Hacker News new | ask | show | jobs
by brentjanderson 925 days ago
OP here: It’s true that all services have downtime for one reason or another. We discussed taking an outage window, but one thing that we kept coming back to was how we might trial run the upgrade with production data. Having a replica on PG 15 that was up to date with production data was invaluable for verifying our workloads worked as expected. Using a live replica makes it possible to trial run in production with minimal impact.

A key learning for me from this migration was how nice it can be to track and mitigate all of the risks you can think of for a project like this. The risk of an in-place upgrade in the end seemed higher than the risks associated with the route we chose, outage windows notwithstanding.

As a bonus, if we need this approach in the future, this blog post should give us a head start, saving us many weeks of work.

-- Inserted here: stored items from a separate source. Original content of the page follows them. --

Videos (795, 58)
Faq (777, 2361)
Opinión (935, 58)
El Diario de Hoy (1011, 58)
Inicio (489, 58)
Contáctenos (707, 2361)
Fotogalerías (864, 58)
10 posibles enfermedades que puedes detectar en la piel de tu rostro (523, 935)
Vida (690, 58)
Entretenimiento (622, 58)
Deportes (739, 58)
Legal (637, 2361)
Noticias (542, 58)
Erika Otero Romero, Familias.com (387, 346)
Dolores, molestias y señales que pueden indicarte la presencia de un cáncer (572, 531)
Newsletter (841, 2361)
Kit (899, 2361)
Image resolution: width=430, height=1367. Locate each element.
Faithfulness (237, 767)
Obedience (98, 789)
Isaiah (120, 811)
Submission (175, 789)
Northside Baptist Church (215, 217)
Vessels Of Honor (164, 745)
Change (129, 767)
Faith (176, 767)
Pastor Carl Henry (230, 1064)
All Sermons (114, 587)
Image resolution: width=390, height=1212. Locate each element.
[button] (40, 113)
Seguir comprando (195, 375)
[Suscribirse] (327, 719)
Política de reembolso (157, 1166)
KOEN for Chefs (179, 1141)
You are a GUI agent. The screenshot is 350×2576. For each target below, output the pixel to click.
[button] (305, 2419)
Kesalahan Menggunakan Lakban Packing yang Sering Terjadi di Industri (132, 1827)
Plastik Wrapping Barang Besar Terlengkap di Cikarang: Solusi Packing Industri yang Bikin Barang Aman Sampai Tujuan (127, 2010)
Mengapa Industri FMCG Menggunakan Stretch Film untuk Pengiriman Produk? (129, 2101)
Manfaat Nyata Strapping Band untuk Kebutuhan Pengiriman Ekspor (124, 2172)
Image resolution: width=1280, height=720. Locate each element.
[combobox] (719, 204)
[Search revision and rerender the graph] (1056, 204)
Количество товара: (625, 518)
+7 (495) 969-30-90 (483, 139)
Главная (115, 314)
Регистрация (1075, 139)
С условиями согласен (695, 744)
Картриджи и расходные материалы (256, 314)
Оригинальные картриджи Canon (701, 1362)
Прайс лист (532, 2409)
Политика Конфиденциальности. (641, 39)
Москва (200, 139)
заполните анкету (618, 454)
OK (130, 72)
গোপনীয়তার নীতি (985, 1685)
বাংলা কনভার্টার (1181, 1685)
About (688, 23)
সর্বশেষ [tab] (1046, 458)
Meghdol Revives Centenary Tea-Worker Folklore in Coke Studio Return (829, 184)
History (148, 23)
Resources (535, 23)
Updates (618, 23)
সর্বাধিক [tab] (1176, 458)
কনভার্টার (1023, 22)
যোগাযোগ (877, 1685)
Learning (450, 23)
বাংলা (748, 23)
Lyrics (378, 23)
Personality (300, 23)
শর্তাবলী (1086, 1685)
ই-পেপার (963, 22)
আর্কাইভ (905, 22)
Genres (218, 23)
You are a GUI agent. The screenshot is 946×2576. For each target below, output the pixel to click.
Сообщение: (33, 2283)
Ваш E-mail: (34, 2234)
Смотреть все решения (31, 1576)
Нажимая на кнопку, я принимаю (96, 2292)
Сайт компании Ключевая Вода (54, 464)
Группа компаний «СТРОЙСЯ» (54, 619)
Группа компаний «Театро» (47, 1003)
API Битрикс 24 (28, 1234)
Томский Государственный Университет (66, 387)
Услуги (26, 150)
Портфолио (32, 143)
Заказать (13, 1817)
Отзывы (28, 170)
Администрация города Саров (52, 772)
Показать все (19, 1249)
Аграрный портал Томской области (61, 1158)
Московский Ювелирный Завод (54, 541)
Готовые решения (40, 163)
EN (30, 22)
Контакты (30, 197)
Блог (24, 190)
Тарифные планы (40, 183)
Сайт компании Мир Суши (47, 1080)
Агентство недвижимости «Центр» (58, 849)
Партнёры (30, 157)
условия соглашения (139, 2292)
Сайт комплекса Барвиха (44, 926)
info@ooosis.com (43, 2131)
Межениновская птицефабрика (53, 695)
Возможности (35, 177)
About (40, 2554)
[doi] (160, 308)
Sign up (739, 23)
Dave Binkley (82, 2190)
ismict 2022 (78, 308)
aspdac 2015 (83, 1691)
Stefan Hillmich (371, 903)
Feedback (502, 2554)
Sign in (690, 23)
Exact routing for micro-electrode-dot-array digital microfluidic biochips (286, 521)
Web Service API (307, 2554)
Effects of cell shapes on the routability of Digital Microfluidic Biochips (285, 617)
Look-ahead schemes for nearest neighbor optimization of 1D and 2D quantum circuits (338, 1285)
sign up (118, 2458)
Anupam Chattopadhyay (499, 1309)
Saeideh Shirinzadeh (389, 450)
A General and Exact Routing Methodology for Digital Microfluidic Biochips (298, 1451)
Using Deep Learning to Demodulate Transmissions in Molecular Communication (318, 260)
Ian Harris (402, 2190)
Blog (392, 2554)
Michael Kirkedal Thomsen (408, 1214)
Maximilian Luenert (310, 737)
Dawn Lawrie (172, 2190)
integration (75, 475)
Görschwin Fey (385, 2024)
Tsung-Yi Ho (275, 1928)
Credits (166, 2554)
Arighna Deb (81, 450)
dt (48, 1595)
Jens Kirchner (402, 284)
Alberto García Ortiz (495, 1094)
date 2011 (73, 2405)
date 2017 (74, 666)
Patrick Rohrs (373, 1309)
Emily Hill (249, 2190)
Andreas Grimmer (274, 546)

We hope it helps other teams in similar situations do the same.

1 comments

> We discussed taking an outage window, but one thing that we kept coming back to was how we might trial run the upgrade with production data

1. You snapshot your RDS database (or use one of the existing ones I hope you have)

2. You restore that snapshot into a database running in parallel without live traffic.

3. You run the test upgrade there and check how long it takes.

4. You destroy the test database and announce a maintenance window for the same duration the test took + buffer.

I agree it's a good project to exercise some "migration" muscle, it just doesn't seem like the payoff is there when, like I mentioned above, AWS supports this out of the box from now on since you upgraded to a version compatible with their zero downtime native approach.

I think the only way this makes sense is if you do it for the blog post and use that to hire and for marketing, signaling your engineering practices and that you care about reliability.

By the way, I realize how I come across, and let me tell you I say this having myself done projects like this where looking back I think we did them more because they were cool than because they made sense. Live and learn.

We actually did those steps as part of our overall assessment, and you're right that we could have taken an outage window for that long and called it a day. We decided the tradeoff wasn't worth it for our situation, but taking the outage window is definitely a viable option.

I'm sympathetic to your comment that 15 minutes of planned downtime is fine for approximately 100% of SaaS companies. That's probably true here too, and maybe the work of doing this kind of upgrade was a waste in that regard. But, in considering the kind of product experience we would want for ourselves, zero downtime seems better than no downtime. The opportunity cost of feature work over the same window is real, but so is the reputation we hope to build as a platform that "just works" even if it seems crazy the lengths we might go to so that our customers don't have to think about it.

> The opportunity cost of feature work over the same window is real, but so is the reputation we hope to build as a platform that "just works" even if it seems crazy the lengths we might go to so that our customers don't have to think about it

This part can definitely make sense, and if nothing else it can foster an engineering culture of "we care", which is great. I just wanted to show the other side but from your answers it seems like the team weighted the options. It's definitely a cool project to work on. Thanks a lot for engaging with a random grumpy guy on HN!

Random comment, but just wanted to say I really appreciate your blog post, but also I appreciate the informative and helpful discussion between you and vasco here. Feel like this could have easily devolved into defensiveness on either side, but instead I learned a lot from both of your responses - I feel like these kinds of interations are HN at its best. Thanks!